Your answer should be only the lines below from the one with "[button] (11, 2565)" to the one with "Nike Fußballschuhe selbst", repeated exactly, ends included.

*** Extracted entries Section Begins ***

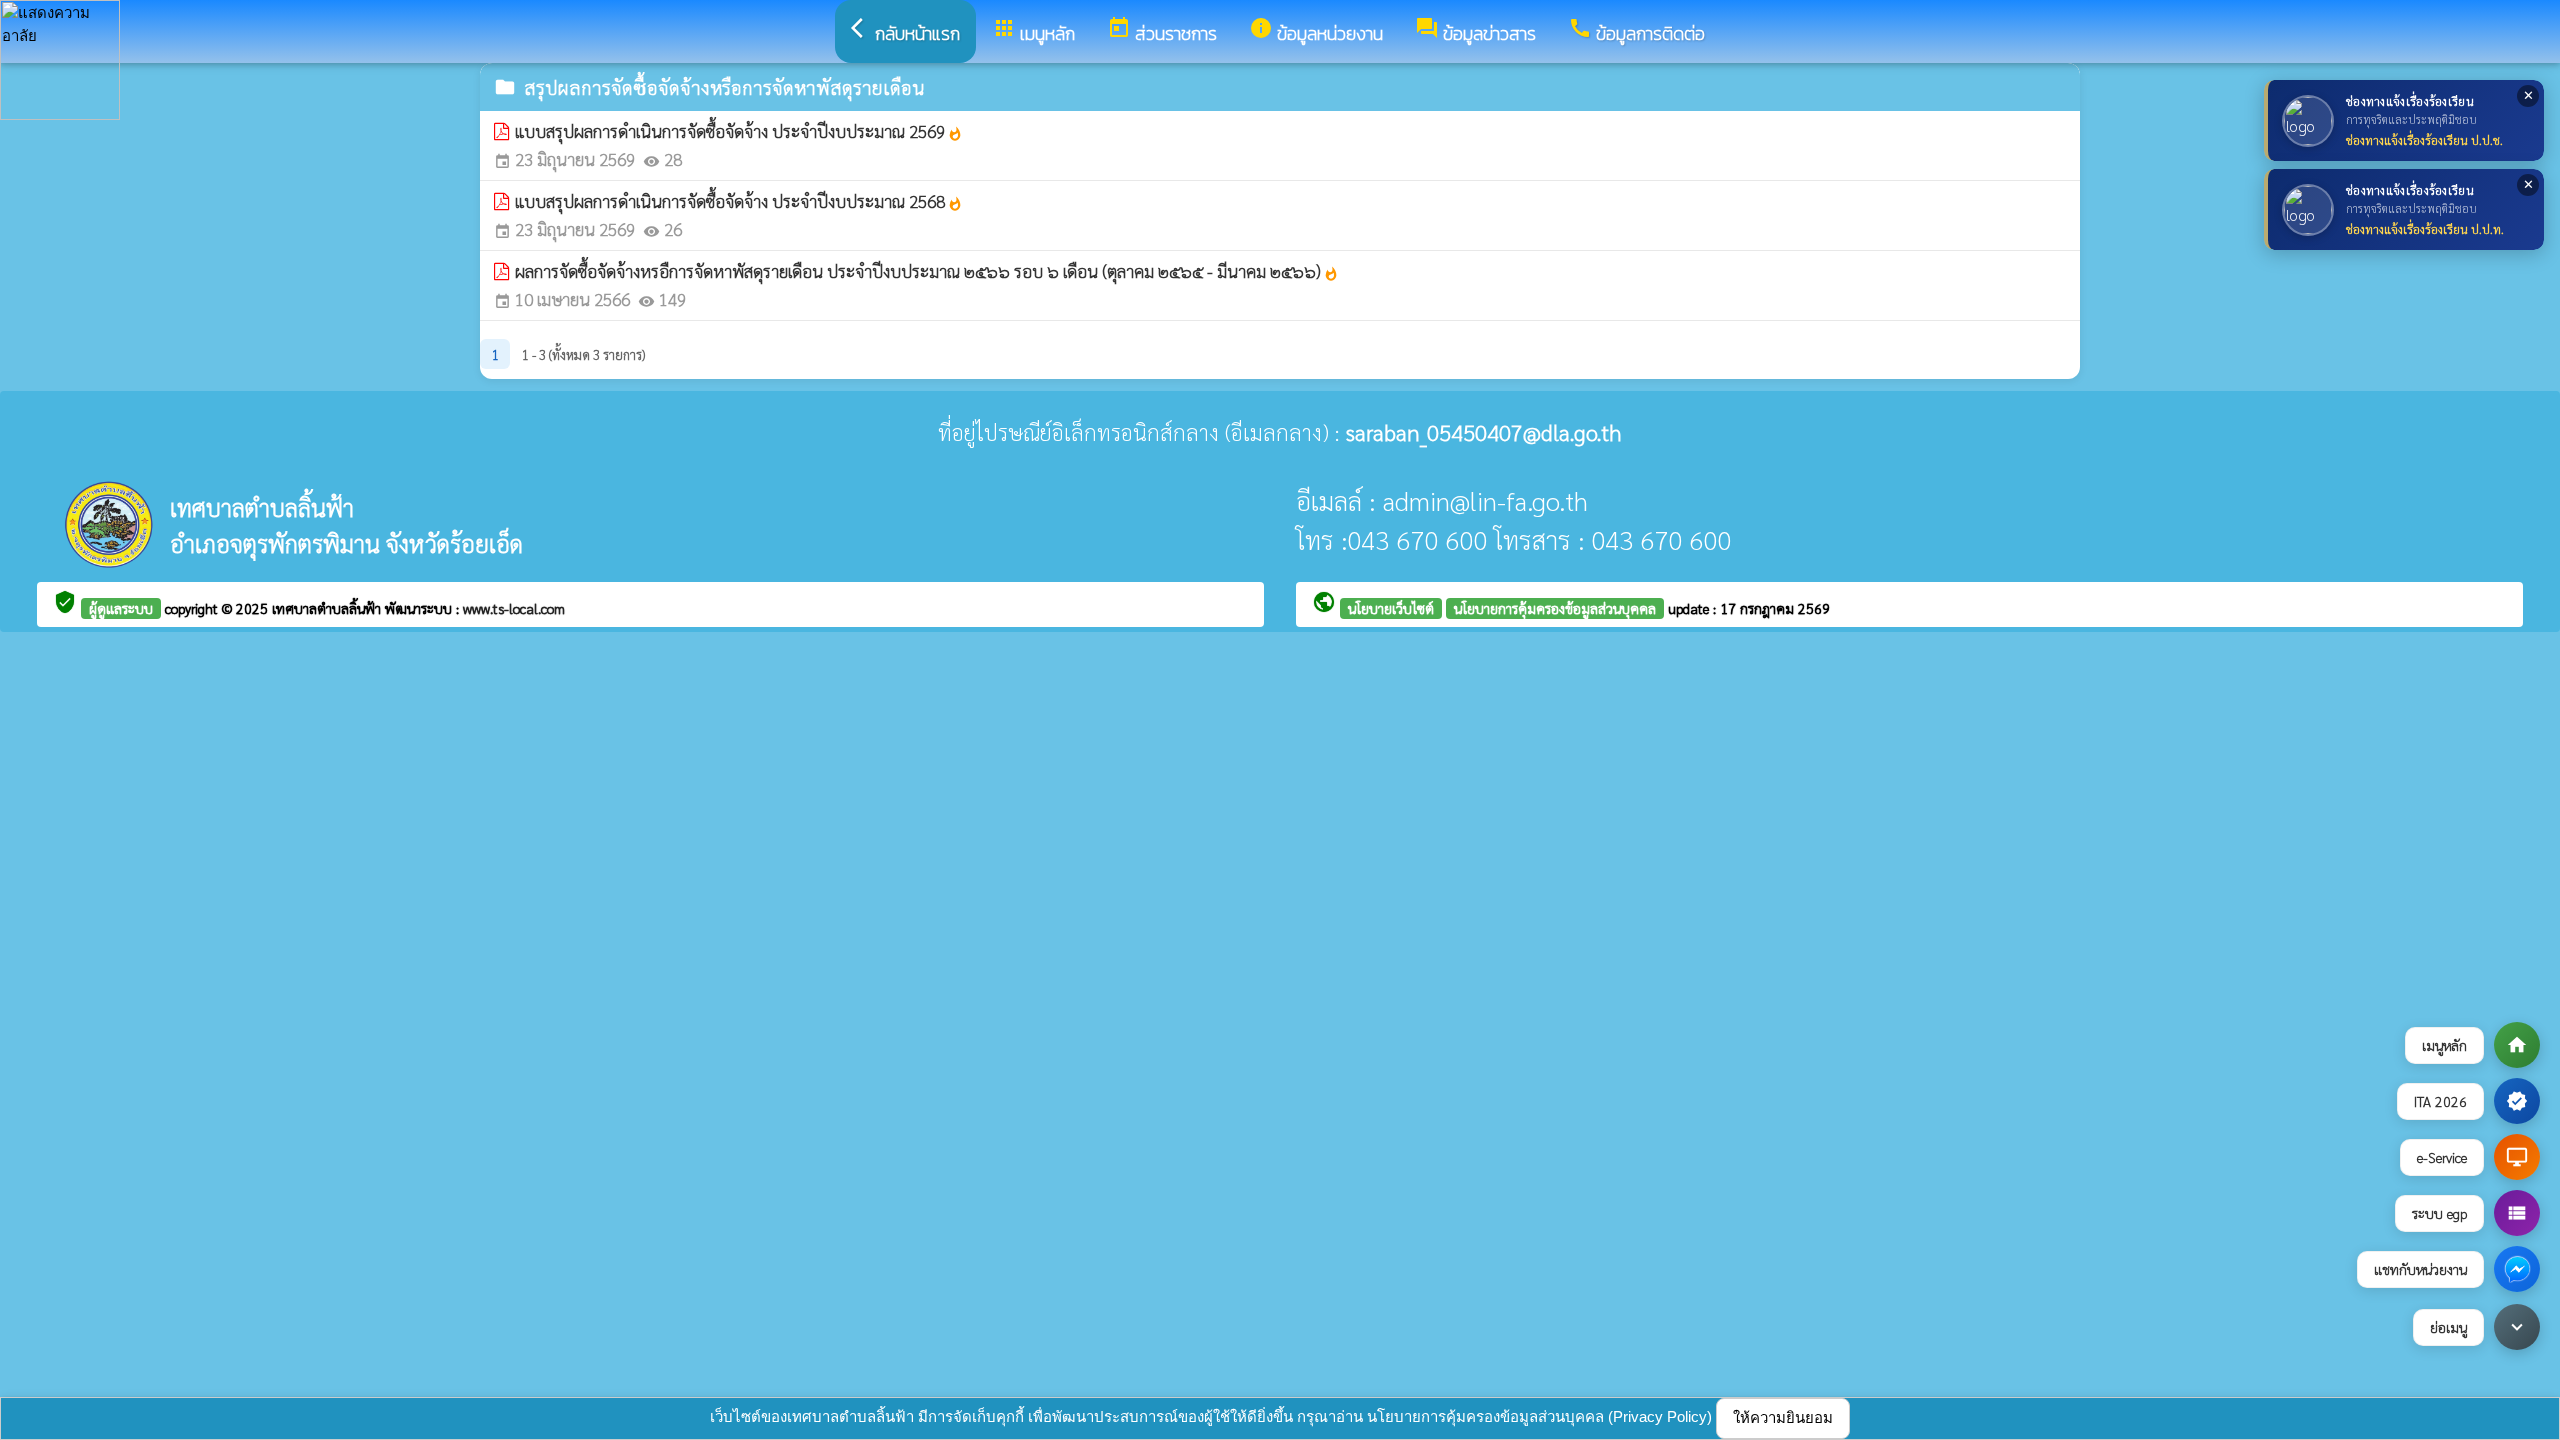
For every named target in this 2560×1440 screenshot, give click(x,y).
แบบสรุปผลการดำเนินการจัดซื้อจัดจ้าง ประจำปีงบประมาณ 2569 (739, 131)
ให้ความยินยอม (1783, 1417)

*** Extracted entries Section Ends ***
*** Extracted entries Section Begins ***

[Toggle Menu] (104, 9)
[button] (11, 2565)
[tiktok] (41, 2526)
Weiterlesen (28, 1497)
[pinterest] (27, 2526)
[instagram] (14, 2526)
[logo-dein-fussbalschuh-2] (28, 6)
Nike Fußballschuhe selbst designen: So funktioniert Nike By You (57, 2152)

*** Extracted entries Section Ends ***

**Output below**
[button] (11, 2565)
[tiktok] (41, 2526)
Weiterlesen (28, 1497)
[pinterest] (27, 2526)
[instagram] (14, 2526)
[logo-dein-fussbalschuh-2] (28, 6)
Nike Fußballschuhe selbst designen: So funktioniert Nike By You (57, 2152)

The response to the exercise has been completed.